*** SOURCE DATA Section Begins ***

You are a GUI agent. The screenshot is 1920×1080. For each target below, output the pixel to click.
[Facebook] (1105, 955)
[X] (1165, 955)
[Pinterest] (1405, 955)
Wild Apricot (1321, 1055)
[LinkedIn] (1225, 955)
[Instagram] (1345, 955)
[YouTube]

*** SOURCE DATA Section Ends ***

- [WORK INSTRUCTION]
The entries above should be copied out exactly, with none left out.

- [TASK RESPONSE]
You are a GUI agent. The screenshot is 1920×1080. For each target below, output the pixel to click.
[Facebook] (1105, 955)
[X] (1165, 955)
[Pinterest] (1405, 955)
Wild Apricot (1321, 1055)
[LinkedIn] (1225, 955)
[Instagram] (1345, 955)
[YouTube]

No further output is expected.